Changing States

Changing States
Edited by Gilane Tawadros
Iniva, 2004

Artistic practice is one thing; subsequent interpretation and documentation are quite different matters. A wary acknowledgement of practices of inclusion and exclusion, based on often unexamined politics in art history and art criticism, is fundamental to the texts and artistic projects in the anthology Changing States. The book chronicles ten years of activities within the Institute of International Visual Arts (inIVA).

Trying to assess whether this impressive volume is successful or not, I stumble on the question of identifying the book’s genre more precisely. Is it best described as an introduction to the inIVA, a program catalogue, or a report targeting cultural policymakers? In the end, I have come to look upon it as a piece of cultural policymaking in its own right, a monumental documentary of texts and visuals, on individuals, deeds, and ideals pertaining to the inIVA project.

Under the heading “Archive,” there are a number of substantial texts coauthored by David A. Bailey, Ian Baucom, Sonia Boyce, Richard Dyer, Kobena Mercer, Gerardo Mosquera, Niru Ratnam, Irit Rogoff, and Alia Syed. They locate the inIVA within the setting of 1980s Britain, and the significant national as well as the international impact of associated artists and theorists. The texts center on, as Niru Ratnam quotes Griselda Pollock putting it, “how we might go about writing art history and art criticism… in a way that ‘differences the canon.’” Dyer asserts that only the last two or three years brought a sea change, opening new forums for artists and criticism. Instead of midway through the collection, these texts could have been placed in the beginning; they would have turned the contributions to address which “states” are in fact changing, to indicate a timeframe for this change, finally allowing us to interpret the outcome. What may be reluctance to hardwiring the project within a thematic of identity, representation, and cultural canonization, can be mistaken for avoidance of these very issues.

Nevertheless, the problematic of representation permeates the publication. Chapter headers run like a charter of established key words within the discourse of alter-modernity: Global, Identity, Archive, Modern, Making, Metropolis, Site, Nation, Translation, and Performance. Several of the contributions could have fit just as well in several of these chapters. But, of course, it is only to be expected that categories are a bit random, more directed to a thematic organization of the material than contributing to its historical contextualization.

It seems neither just nor warranted to foreground individual texts from this collection. The point is the groundbreaking nature of the event-scene as a whole, its very plurality; highlights from exhibitions, panel talks, excerpts from larger publications, and so on are throughout. In terms of reader-address or theoretical clarity, the contributions are simply too heterogeneous to be compared to each other; rather, they have complementary roles. Nevertheless, it is the plain text-work that stands out as the most memorable contribution. The remarks on translation, including the untranslatable, and on the time-space of modernity, are highly relevant to the field of contemporary artistic practice and visual culture studies.
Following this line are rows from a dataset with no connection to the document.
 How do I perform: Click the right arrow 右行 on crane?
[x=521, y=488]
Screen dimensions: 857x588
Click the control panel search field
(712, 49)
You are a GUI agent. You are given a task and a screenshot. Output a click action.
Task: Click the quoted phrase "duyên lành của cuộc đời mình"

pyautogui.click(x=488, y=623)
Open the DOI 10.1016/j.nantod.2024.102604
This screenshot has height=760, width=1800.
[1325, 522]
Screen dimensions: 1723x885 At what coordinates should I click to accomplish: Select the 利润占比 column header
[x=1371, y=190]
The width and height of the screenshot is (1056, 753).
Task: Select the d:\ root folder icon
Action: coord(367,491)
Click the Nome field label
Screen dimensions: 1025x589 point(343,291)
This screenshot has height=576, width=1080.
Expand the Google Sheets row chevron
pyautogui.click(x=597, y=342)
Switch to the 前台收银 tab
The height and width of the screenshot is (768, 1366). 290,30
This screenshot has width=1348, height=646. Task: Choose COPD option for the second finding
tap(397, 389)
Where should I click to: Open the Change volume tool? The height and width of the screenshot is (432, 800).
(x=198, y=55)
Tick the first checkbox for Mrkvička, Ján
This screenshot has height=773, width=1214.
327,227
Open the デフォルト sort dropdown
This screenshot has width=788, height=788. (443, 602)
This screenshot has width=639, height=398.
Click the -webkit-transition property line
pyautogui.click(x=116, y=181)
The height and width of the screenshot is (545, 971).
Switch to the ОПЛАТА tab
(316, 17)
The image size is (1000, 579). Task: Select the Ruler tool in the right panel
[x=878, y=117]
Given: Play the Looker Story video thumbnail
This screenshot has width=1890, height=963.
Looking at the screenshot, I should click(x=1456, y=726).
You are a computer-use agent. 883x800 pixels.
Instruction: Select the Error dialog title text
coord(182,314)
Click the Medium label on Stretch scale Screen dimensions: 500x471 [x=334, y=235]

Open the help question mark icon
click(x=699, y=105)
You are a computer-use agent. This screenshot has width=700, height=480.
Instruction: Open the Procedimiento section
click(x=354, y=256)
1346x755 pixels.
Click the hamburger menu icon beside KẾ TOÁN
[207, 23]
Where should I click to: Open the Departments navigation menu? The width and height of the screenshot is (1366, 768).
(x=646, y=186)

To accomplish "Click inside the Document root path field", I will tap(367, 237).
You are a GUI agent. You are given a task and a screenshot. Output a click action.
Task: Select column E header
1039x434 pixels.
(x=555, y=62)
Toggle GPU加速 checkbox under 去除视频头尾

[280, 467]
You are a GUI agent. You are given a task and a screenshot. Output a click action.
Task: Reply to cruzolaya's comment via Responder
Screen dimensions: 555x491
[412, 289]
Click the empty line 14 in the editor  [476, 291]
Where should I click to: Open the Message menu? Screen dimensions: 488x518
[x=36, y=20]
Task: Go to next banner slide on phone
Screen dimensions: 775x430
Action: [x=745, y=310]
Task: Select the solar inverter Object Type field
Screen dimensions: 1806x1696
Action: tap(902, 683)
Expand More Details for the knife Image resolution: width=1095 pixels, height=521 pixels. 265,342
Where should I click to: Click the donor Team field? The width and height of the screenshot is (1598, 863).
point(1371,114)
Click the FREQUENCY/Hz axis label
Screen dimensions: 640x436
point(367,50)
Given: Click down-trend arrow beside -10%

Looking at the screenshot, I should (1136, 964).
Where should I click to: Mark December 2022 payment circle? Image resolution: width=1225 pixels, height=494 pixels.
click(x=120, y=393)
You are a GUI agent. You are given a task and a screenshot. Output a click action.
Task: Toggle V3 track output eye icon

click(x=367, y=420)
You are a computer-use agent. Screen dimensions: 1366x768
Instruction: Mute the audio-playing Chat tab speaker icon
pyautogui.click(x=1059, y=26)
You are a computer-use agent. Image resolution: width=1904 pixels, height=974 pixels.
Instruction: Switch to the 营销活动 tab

In the aftermath of the linguistic turn in cultural studies, as Sarat Maharaj puts it, what happens with “the translation of image to image, image to sound, or image to word?” And, as Stuart Hall asks, “What is this ‘new’ discovery that all of a sudden there are more than one set of modernities?” This at least redirects me to the question of inIVA’s relation to the rest of the visual arts field during these ten years. Is it a precursor or parallel (unacknowledged) universe — now that its horizon seems to converge with the mainstream art scene?

Oddly enough, all of the essays are of the same modest length. This is as comfortable as it is worrying in terms of content. The reader goes speedily from the first page to the last via sometimes extremely compressed and dense texts. Nevertheless, the texts are well edited, the images are wonderful, and the layout is impeccable. All the references to representation in the Venice Biennial, touring exhibitions, publications by key contributors, and so on, suggest a happy end.

Actually, the book’s end is a happy invention. Two sections follow the thematically organized and illustrated “catalogue” main section: a timeline (compiled by Ariede Migliavacca) written in micro-script, as if to underline the density of the information, and an impressive glossary (by Melanie Keen). Since the reference material is taken from events in inIVA history, this timeline-cum-glossary in effect maps inIVA. This subtle analysis tracks, records, and also reformulates the meaning of words like “Britishness,” “Canon,” and “Democracy,” in their trajectories from everyday speech to cultural policy. The first catalogue section may be cross-read with the chronological timeline and the mock-encyclopedic glossary, thereby disassembling and reassembling the discourse of/on inIVA. One can’t help but wonder when “differencing of the canon” became a practice in self-monumentalism.